A demora na divulgação do balanço financeiro do BRB acendeu o alerta no Senado. Parlamentares da CAE exigem explicações sobre perdas nas negociações com o banco Master, de Daniel Vorcaro.
Integrantes da Comissão de Assuntos Econômicos (CAE) do Senado criticaram, nesta terça-feira (9), a ausência de informações oficiais sobre a real situação financeira do Banco de Brasília (BRB).
A demora na divulgação do balanço financeiro de 2025 – que o banco estatal deveria ter apresentado até 31 de março – e a falta de clareza acerca do prejuízo gerado pelas negociações com o Master, do banqueiro Daniel Vorcaro, motivaram os senadores a exigirem mais transparência.
“Até agora, não sabemos qual o real tamanho do rombo do BRB e quanto roubaram do banco”, comentou o presidente da comissão, senador Renan Calheiros (MDB-AL), durante audiência pública na qual o presidente do BRB, Nelson Antônio de Souza, assegurou que a instituição precisa de R$ 8,8 bilhões de empréstimo.
Calheiros também questionou:
“Não entendo como o Supremo Tribunal Federal aprova um plano sem que o BRB publique o balanço de 2025. Como se faz um plano assim? Como ele é homologado?”
O acordo entre o Governo do Distrito Federal (GDF), a União, o Banco Central (BC) e o BRB permitiu que o GDF faça um empréstimo de R$ 6,6 bilhões junto ao Fundo Garantidor de Crédito (FGC), uma entidade privada, mantida com as contribuições obrigatórias de bancos públicos e privados.

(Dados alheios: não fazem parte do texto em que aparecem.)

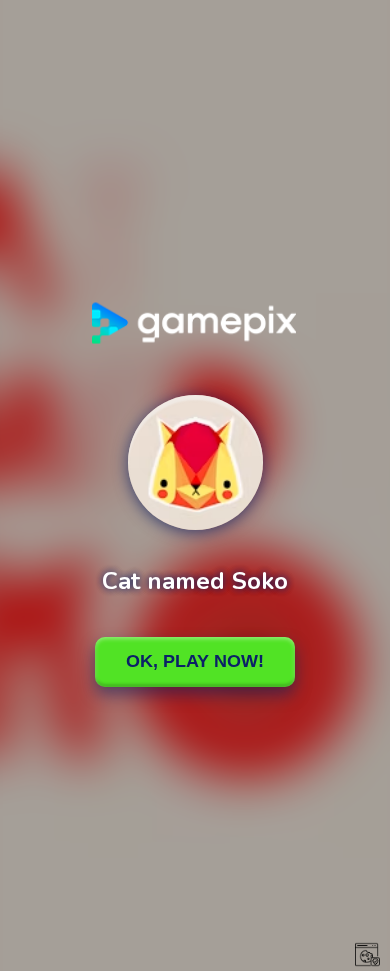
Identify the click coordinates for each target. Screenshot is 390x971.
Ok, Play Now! (195, 661)
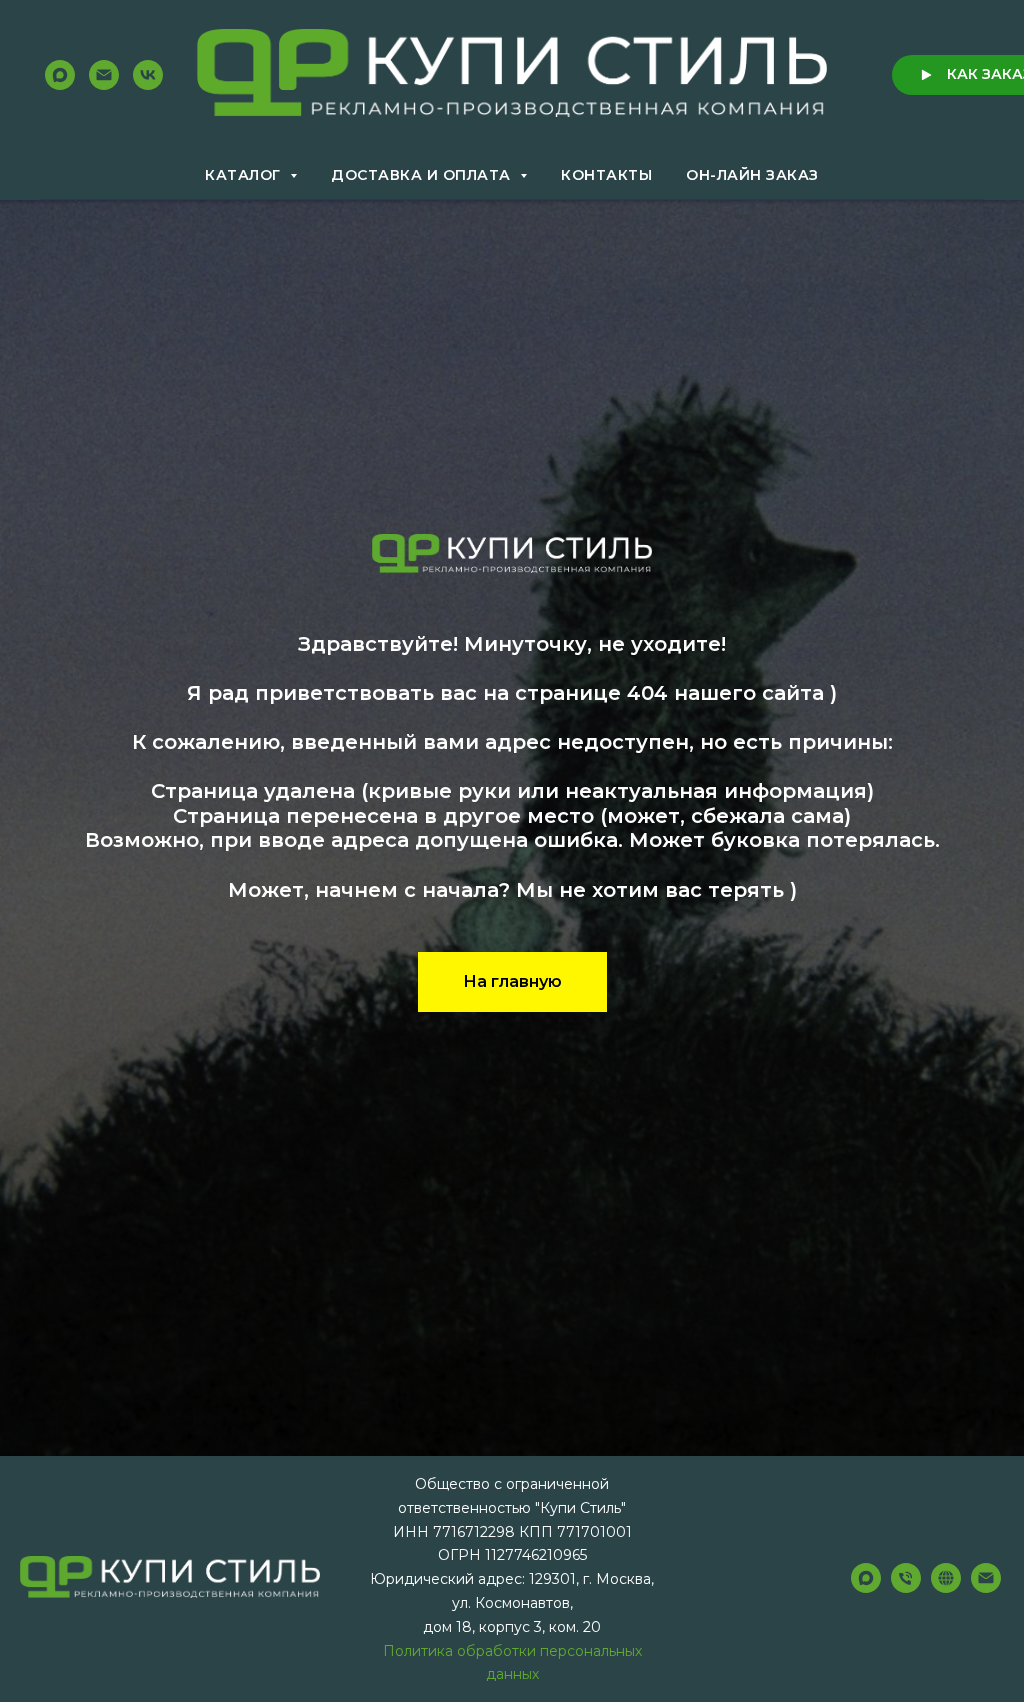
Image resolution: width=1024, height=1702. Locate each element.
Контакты (606, 175)
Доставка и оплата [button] (423, 175)
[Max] (60, 75)
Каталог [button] (245, 175)
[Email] (104, 75)
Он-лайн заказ (752, 175)
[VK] (148, 75)
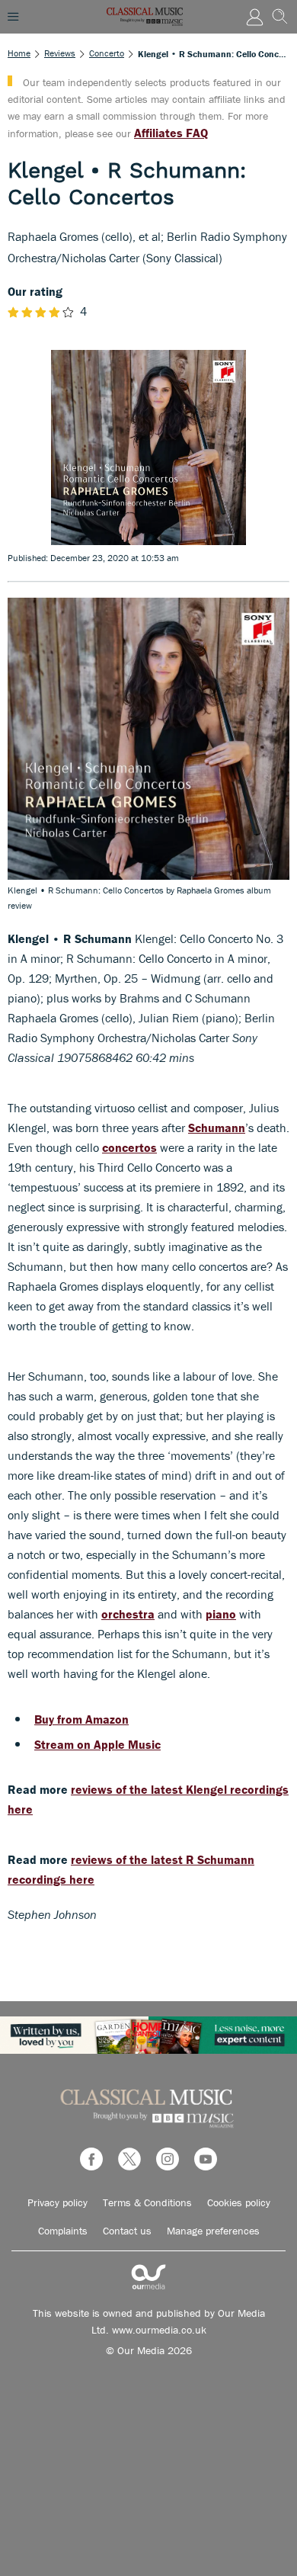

A operação contará com garantia de fiança oferecida por um sindicato de bancos e contragarantia vinculada às verbas do Fundo de Participação dos Estados e do Distrito Federal (FPE) e do Fundo de Participação dos Municípios (FPM), sem aval da União.
Com essa medida, o GDF se compromete a implementar ações legais para o controle de despesas públicas, o que inclui a não realização de novos concursos públicos e a não concessão de reajustes salariais para servidores públicos, entre outras ações de ajuste fiscal.
Além disso, conforme o STF, eventuais recursos que o Distrito Federal receber por via judicial ou por acordos relacionados a prejuízos sofridos pelo BRB deverão ser prioritariamente destinados ao pagamento do empréstimo.
Embora tenha sido homologado pelo STF no fim de maio, a execução prática do acordo ainda depende da aprovação do projeto de lei pela Câmara Legislativa do Distrito Federal.
Segundo o presidente do BRB, os outros R$ 2,2 bilhões virão da securitização da dívida do GDF, através de uma operação financeira estruturada com a participação do banco BTG Pactual, que já na primeira etapa, em 25 de maio, captou R$ 1,17 bilhão para o banco estatal.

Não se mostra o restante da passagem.